═══ READING TEXT ═══

Advent celebrates the pageant of God’s Word coming to us. That is its great wonder, the miracle, really, of God’s revelation. There is something more than our words.

Scripture in our Anglican Christian understanding is God’s Word Written. What? Did God write the Bible? No. The Bible is a veritable library of books written by human hands over vast tracks of time and in different places and even different cultures. Writing, after all, is one of the outstanding features of our humanity, the tangible expression of thoughts and ideas which we once knew as distinguishing human beings from the birds and the bees, from dust and darkness. And yet, the Scriptures, literally, the writings, are regarded as God’s Word, conveying ideas and concepts that are literally not of our devising but of God’s revealing to us and through us. That, too, is all part of the marvel. To speak of the Scriptures is God’s Word Written is to make a profound theological statement.

═══ RECORDS SHOWN ═══

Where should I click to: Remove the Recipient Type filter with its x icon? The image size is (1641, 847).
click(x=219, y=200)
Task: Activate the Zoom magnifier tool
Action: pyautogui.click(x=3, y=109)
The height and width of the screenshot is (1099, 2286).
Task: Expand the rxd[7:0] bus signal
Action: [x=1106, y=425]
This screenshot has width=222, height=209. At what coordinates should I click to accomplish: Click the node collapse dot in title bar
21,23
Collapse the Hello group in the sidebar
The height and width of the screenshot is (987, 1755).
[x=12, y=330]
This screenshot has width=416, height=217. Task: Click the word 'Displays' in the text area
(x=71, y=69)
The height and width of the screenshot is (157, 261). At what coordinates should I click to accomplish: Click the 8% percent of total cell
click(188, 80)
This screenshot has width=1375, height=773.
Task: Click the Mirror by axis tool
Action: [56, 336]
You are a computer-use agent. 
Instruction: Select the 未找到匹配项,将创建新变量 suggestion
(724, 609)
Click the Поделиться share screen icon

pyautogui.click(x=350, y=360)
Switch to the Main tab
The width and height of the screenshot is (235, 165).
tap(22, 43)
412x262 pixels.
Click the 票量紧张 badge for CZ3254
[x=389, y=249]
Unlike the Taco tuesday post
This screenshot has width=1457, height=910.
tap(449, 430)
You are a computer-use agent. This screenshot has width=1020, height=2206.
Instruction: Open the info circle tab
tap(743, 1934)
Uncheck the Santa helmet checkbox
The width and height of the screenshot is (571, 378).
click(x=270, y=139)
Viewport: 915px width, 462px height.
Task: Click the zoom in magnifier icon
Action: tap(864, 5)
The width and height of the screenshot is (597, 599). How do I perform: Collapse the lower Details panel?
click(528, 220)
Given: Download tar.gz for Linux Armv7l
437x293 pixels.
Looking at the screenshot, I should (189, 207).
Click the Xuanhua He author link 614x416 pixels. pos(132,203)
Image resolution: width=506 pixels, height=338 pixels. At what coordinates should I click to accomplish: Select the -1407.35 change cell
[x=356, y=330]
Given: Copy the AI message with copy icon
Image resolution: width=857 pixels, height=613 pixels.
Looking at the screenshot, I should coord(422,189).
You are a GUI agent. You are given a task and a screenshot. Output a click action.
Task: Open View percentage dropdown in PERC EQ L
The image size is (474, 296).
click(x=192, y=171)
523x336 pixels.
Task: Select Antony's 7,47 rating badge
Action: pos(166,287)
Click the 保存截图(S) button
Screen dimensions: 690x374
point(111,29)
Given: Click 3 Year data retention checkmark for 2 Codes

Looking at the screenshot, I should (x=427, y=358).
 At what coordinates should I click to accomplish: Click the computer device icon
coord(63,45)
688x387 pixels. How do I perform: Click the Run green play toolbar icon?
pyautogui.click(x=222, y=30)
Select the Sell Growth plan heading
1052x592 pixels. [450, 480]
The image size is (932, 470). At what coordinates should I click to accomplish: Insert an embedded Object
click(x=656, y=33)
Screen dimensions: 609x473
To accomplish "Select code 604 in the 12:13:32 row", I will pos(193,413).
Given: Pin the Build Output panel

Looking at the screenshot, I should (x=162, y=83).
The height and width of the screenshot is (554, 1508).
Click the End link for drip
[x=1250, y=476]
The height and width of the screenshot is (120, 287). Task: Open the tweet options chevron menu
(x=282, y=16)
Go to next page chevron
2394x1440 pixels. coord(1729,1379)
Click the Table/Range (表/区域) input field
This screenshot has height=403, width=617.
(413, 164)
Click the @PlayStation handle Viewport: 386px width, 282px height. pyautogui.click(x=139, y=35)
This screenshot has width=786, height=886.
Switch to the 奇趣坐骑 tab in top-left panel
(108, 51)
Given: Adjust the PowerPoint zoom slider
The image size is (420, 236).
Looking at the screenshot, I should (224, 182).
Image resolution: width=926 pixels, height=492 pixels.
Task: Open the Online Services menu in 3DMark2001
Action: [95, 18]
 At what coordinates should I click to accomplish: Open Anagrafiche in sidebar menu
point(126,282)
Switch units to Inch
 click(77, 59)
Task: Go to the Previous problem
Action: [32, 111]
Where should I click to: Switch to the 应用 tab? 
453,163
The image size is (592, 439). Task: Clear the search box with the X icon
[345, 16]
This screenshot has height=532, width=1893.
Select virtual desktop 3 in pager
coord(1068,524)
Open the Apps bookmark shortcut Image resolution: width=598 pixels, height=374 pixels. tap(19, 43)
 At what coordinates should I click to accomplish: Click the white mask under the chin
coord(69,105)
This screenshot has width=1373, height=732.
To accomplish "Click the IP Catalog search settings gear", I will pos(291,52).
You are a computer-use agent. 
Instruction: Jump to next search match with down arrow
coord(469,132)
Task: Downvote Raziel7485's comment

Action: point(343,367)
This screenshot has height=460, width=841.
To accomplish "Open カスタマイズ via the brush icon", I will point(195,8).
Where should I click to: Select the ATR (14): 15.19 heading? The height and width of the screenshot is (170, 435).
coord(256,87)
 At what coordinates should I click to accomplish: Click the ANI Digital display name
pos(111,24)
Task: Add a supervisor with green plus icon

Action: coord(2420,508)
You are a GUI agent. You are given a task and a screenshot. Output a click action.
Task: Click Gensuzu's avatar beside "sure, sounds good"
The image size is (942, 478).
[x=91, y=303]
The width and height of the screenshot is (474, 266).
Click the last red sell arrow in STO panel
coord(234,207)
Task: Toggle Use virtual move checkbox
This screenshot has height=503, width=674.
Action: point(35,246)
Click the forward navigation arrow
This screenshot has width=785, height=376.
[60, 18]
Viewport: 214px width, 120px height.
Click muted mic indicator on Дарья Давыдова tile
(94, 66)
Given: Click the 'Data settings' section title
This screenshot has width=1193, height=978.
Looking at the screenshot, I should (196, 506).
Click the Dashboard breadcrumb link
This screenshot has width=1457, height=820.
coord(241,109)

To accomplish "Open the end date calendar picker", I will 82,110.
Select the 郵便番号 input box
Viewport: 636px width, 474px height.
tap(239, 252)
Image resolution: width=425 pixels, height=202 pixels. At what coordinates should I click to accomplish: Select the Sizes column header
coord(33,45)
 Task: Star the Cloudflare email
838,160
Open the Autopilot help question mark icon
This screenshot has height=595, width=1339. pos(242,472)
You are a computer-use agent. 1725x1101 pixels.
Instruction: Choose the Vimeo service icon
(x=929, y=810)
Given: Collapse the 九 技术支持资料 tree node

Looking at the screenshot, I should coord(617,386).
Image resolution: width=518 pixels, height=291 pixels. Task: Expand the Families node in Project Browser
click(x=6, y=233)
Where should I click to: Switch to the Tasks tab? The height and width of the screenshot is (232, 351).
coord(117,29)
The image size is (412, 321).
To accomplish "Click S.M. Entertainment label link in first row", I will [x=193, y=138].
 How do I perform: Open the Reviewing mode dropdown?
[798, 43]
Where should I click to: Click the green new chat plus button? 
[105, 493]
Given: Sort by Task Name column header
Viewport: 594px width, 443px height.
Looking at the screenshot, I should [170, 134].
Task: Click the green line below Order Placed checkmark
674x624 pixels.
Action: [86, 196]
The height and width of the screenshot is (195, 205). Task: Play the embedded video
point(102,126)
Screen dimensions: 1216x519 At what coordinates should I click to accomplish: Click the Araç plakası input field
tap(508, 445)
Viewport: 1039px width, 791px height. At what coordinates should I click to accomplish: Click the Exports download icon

═══

**TASKS FOR THIS EXERCISE:**
[A] Extract the extracted records verbatim, starting with the first entry and stopping after the line that contains "[x=12, y=330]", including both of those lines.
[B] Extend the Advent reflection on Scripture as God's Word Written, picking up right after its final sentence.

**RESULTS:**
[A]
Where should I click to: Remove the Recipient Type filter with its x icon? The image size is (1641, 847).
click(x=219, y=200)
Task: Activate the Zoom magnifier tool
Action: pyautogui.click(x=3, y=109)
The height and width of the screenshot is (1099, 2286).
Task: Expand the rxd[7:0] bus signal
Action: [x=1106, y=425]
This screenshot has width=222, height=209. At what coordinates should I click to accomplish: Click the node collapse dot in title bar
21,23
Collapse the Hello group in the sidebar
The height and width of the screenshot is (987, 1755).
[x=12, y=330]

[B]
The connection between God and Word is central to the spiritual understanding of Judaism, Christianity and Islam. For Muslims, God’s Word recited by the Angel Gabriel to the prophet Mohammed creates the Qu’ran, a work which is only holy, only the recitation of Allah’s Word, in the Arabic language. It cannot be translated and still be the Qu’ran just as there can be no other Christ than Jesus Christ for Christians, no substitute avatars. For Jews and Christians, of course, the Scriptures are capable of translation from one language to another. Why? Because of the Word beyond, behind and within the words. The idea of God and his Word opens us out to the special qualities of revealed religion; to the idea that God reveals his will for us and, especially in the Christian understanding, reveals himself to us as well as revealing ourselves. Such is the light and the darkness of Advent.

That is why there is such a strong emphasis upon the reading and the proclaiming of the Word of God. What is assumed is that God wants us to know certain things, things that are conveyed through the written word and that word as proclaimed and heard.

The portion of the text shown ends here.